British Film
- Editor: Terence Doyle
- Categories: Cinema of the United Kingdom
- Circulation: Online
- First issue: June 2005
- Final issue: 2007
- Country: United Kingdom
- Language: English
- Website: was Britishfilmmagazine.com

= British Film (magazine) =

British Film was a publication covering British film industry, which was read by hundreds of people weekly. The magazine began as a print publication in 2005 before the launch of the online version in 2007. Both the print and online editions closed following the departure of founder Terence Doyle.

==History==
The magazine was conceived in autumn 2002 but the idea received little support at Cannes 2003.

British Film Magazine launched in London and Cannes 2005. Following three years of difficult development, it was a 108-page glossy premiere issue in March 2005, with 10,000 copies printed. That issue was sold in independent shops, specialist film outlets and Borders bookshops in the main cities throughout the UK. Some problems were encountered as the issue bore the cover date of June 2005 instead of Summer 2005, so shops that sold out waited for the next issue to arrive rather than order more copies of the premiere issue.

Two years later, at the Cannes Film Festival in May 2007, the online version was launched. It is read by hundreds of people in up to 50 countries weekly.

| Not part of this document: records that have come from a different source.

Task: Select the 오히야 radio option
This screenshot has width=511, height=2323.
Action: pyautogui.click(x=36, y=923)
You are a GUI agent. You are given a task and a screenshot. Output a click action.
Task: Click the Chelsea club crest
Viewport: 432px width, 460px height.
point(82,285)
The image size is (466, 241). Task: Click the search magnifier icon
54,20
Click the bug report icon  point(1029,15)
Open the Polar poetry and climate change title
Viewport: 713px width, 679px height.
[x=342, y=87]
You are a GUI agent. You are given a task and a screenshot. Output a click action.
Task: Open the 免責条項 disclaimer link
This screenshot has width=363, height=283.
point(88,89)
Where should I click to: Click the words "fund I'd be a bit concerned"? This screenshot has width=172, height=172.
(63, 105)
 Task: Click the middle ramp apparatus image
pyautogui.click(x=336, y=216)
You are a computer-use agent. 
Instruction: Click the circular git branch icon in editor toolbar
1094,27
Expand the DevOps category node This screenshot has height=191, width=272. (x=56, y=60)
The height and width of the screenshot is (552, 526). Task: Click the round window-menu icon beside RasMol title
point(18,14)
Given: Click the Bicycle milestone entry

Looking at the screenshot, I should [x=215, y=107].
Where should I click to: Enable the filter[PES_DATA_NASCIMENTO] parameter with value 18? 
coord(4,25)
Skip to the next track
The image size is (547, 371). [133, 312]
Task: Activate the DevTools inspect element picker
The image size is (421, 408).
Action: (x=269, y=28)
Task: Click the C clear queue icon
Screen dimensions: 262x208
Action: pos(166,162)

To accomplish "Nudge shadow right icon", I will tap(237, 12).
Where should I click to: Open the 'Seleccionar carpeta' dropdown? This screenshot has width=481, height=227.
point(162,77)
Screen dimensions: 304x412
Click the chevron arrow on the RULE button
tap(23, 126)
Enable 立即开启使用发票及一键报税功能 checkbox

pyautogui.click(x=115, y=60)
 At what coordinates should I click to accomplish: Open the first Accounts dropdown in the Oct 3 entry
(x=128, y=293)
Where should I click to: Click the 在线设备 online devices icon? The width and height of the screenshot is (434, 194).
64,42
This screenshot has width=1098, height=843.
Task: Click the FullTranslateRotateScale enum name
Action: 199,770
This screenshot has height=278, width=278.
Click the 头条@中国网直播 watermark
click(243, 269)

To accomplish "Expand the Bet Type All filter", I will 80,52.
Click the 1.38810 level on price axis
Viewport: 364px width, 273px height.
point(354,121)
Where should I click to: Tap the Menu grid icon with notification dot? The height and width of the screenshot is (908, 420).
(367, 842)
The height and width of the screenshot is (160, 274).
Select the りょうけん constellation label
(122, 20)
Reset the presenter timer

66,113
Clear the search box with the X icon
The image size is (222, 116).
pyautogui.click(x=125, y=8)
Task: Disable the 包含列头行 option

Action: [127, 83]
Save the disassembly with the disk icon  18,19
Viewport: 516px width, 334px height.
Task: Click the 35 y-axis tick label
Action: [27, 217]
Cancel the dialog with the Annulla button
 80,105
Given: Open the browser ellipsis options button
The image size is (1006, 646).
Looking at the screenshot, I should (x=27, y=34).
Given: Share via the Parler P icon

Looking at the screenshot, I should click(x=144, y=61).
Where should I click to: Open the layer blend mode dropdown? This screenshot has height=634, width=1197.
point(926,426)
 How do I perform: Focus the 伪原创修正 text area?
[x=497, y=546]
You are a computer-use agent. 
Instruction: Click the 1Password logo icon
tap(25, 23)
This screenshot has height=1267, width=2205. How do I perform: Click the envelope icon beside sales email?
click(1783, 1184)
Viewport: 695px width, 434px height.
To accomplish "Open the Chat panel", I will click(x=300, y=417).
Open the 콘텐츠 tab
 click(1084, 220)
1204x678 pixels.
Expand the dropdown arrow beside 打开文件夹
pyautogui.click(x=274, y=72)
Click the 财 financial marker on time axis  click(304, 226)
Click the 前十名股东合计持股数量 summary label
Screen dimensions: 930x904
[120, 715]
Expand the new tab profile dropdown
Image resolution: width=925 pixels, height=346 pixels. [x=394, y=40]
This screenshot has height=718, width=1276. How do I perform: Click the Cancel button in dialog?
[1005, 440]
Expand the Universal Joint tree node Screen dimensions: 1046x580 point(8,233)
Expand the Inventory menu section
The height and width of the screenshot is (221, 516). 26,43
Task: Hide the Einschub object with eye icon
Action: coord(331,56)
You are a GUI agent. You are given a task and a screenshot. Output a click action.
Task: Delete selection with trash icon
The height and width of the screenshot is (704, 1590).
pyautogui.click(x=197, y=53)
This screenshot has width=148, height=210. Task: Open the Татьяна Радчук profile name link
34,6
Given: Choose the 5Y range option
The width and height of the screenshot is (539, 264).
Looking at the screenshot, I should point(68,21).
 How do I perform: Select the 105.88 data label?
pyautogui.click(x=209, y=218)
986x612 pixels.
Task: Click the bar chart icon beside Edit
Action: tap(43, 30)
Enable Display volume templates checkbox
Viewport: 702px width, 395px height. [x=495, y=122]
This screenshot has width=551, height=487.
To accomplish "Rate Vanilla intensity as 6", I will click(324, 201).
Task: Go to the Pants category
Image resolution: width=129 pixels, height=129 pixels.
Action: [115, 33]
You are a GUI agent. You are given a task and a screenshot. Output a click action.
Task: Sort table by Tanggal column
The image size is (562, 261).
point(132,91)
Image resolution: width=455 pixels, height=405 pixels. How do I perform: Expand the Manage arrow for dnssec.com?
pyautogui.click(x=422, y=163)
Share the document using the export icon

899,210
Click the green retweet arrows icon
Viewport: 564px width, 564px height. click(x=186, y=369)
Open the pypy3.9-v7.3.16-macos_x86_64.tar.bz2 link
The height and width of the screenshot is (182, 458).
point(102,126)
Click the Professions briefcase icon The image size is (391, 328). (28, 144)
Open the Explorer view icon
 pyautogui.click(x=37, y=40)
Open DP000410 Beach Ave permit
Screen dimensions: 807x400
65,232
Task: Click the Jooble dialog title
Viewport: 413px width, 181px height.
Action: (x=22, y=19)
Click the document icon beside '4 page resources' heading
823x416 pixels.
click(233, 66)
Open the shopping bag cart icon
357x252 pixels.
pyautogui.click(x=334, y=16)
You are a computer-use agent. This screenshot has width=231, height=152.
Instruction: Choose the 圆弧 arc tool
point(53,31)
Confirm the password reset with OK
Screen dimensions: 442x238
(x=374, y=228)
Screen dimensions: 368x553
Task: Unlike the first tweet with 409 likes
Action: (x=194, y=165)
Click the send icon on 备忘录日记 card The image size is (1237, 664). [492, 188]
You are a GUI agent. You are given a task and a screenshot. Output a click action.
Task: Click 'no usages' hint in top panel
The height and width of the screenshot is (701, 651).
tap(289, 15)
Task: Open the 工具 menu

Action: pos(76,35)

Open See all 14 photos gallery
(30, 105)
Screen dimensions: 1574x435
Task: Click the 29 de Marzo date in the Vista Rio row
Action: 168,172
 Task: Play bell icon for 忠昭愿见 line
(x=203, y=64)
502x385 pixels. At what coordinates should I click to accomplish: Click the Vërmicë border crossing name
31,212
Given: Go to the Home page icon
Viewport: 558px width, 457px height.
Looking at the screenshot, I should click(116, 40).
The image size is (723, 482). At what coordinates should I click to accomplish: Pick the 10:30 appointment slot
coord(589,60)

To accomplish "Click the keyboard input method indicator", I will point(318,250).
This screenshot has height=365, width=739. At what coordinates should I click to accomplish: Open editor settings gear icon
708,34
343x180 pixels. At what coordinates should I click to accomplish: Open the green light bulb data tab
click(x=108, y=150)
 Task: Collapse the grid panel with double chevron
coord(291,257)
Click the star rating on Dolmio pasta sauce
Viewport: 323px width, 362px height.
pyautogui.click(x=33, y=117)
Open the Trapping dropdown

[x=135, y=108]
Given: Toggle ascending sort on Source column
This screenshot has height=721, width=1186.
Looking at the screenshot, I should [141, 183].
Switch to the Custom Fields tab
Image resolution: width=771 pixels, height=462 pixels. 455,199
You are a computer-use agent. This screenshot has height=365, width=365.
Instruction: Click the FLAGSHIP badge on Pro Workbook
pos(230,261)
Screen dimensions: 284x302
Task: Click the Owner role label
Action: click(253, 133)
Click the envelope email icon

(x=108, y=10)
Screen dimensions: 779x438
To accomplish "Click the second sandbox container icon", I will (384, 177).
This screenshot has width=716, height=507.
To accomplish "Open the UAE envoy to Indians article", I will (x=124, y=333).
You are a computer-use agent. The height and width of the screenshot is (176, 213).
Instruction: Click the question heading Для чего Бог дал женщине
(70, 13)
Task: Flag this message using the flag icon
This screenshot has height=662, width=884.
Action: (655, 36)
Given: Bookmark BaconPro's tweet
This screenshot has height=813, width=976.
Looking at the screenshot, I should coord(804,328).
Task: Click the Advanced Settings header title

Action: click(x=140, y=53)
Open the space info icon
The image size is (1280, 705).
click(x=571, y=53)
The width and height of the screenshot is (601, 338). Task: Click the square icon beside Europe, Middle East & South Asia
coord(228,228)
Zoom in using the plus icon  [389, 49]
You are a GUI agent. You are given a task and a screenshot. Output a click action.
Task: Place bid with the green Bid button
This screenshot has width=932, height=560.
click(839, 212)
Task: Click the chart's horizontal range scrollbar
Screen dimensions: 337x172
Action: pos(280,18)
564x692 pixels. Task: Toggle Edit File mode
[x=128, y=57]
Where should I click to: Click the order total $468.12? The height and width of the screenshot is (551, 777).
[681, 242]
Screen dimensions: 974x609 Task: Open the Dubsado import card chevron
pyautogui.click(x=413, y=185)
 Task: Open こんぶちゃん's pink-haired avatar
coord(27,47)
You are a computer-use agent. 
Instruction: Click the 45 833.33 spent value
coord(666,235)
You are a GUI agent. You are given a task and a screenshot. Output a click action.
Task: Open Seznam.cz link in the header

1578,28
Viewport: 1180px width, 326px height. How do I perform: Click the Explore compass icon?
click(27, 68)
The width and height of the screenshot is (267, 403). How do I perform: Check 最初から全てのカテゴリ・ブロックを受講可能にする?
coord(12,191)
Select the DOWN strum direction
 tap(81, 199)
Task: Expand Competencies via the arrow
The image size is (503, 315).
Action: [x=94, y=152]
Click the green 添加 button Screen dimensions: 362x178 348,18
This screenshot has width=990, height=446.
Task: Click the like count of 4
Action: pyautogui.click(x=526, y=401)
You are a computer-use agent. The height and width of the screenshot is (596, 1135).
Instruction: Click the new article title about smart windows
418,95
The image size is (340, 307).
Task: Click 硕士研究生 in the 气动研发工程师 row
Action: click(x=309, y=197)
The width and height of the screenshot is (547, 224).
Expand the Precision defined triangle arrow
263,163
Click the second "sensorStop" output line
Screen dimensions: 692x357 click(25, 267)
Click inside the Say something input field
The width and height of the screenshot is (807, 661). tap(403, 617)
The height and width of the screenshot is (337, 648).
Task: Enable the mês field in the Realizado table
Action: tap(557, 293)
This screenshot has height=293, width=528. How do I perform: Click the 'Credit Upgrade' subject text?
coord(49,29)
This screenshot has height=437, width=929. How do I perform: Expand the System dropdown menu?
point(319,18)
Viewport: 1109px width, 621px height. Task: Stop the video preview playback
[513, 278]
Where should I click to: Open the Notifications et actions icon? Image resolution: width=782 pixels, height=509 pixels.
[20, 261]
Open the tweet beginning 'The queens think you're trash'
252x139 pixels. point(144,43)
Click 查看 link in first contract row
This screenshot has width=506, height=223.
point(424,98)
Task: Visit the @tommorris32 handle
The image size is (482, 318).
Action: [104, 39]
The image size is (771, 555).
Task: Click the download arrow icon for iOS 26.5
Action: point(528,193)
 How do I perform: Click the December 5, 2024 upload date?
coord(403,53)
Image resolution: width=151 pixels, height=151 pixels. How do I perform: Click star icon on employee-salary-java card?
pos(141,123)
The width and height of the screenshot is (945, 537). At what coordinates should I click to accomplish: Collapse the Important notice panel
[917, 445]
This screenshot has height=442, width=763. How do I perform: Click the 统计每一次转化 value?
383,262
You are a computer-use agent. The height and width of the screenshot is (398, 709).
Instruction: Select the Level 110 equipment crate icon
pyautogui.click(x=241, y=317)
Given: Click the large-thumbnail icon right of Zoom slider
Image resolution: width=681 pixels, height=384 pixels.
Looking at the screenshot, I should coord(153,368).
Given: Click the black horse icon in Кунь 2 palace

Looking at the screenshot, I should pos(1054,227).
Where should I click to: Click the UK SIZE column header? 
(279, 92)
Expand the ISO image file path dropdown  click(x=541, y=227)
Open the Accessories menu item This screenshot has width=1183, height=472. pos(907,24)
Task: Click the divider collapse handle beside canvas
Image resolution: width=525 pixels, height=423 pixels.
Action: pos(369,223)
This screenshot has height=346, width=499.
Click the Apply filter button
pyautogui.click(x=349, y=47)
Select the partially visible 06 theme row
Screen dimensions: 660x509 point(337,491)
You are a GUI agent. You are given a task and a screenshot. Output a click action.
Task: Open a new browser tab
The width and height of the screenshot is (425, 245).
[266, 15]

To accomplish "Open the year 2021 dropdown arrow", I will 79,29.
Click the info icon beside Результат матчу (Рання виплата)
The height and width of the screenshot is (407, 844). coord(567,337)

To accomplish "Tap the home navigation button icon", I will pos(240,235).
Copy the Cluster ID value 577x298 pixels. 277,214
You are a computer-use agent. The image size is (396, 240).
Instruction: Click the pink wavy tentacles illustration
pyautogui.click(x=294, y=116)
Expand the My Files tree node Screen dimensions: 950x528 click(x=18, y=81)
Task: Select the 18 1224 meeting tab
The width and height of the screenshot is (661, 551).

Both the print magazine and online magazine are now closed as founder Terence Doyle has stepped away from the company. The website has now been taken over by a different, unconnected business.

==Regular Features==
British Film Magazine is designed to report on every new British film on general release in Britain and all films released in Britain with major British talent involved, usually at directors or lead actor. It also reports on such films in production; on small budget British independent films and shorts, on training programmes in Britain and on British film or talent on DVDs.